The main point of interest in this day-after-public-hearing discussion and vote was raised by Adriane Carr, the sole councillor not embedded in the Vision-NPA axis. The text of the Norquay Plan as approved by Council  offers no authority for a height of 14 storeys. Only for a height of 12 storeys.
Brian Jackson (General Manager, Planning and Development) was the only staff in the room. Almost as soon as the question was raised, he said that “Blackberry contact” was down and asked for time to summon other staff. Council declared recess. After a few minutes Jackson returned with planners Matt Shillito, Harv Weidner, and Grant Miller.
The only response from planning staff with regard to this official document was to point to “Consideration G” on page 2:
THAT Council amend the proposed Neighbourhood Centre Plan to increase the base building height allowable through rezoning in the Kingsway Rezoning Area from six- to eight-storeys to eight- to ten-storeys and to increase the allowable building density from approximately 3.2 FSR (net) to 3.8 FSR (net).
That text offers no support for allocating 14 storeys to 2220 Kingsway.
The cited authority for the 14-storey specification derives from two graphics (page 53 and page 54) embedded in a reworked presentation  of the Norquay Plan. See Appendix A and Appendix B below for direct access to those graphics.
It seems clear that the legal document itself was subsequently elaborated on to record what was desired by someone after the fact — but not what was stated at the time. This papered-over mess traces straight back to the hasty political agenda that saddled the Norquay Plan with major increases to height and density in October 2010 just before the rezoning was crammed down the throats of residents.
All too often the City of Vancouver seems to exploit inconsistency to mean what it wants to mean, and even then to exploit those inconsistencies inconsistently. Norquay has already seen provisional graphics used to override multiple instances of clear text . One of the councillors mentioned a principle that text takes precedence over graphics. (If such a principle exists, it just got tossed out the window again.)
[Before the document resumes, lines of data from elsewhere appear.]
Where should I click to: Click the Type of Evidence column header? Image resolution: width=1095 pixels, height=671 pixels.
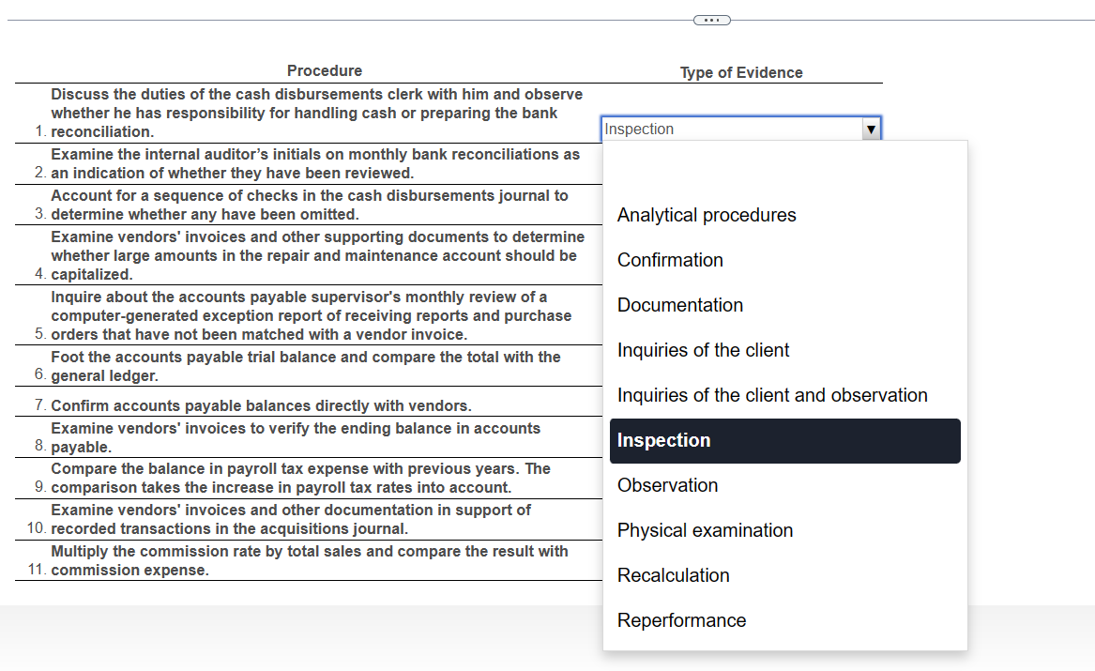point(741,72)
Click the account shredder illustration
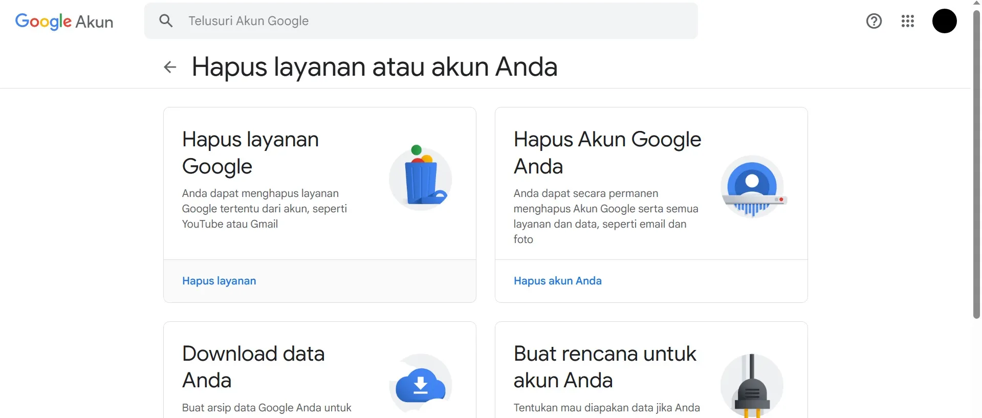The height and width of the screenshot is (418, 982). tap(752, 187)
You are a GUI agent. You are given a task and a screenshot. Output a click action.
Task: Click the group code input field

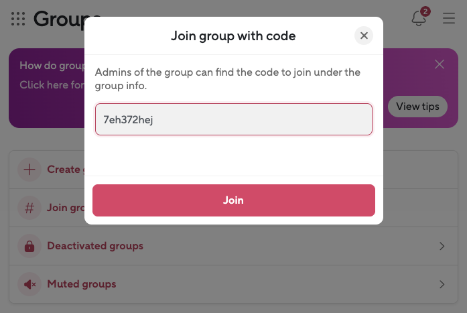233,119
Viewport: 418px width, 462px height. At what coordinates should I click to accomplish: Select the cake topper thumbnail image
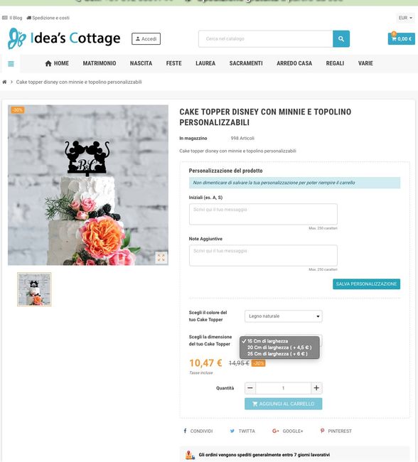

If the graphic on page 53 has such authority for justifying a height of 14 storeys, it seems strange that the same graphic gets dismissed as “just a sketch for illustration” when it comes to recording intention for the plaza that was supposed to accompany the development. This looks like an extreme case of having it both ways at the same time. (The “plaza” morphed into a “park” and got shoved off onto the extreme southwest corner of the site.)
One Vision councillor went on at some length about how it might be different if a “whack of people” had come out to the public hearing and had made a point of the two-storey discrepancy. Point one. There is abundant evidence that even many nights of speakers have little impact on done-deal rezonings, especially if the developer happens to be a major player. Point two. Those who speak up and say what is not wanted to be heard tend to get written off as unrepresentative of the silent majority. On the other side of that equation, the abuse suffered by those who attempt to participate usually leads to rapid disengagement. The lack of speakers that show up is then taken as evidence of contentment with the state of affairs.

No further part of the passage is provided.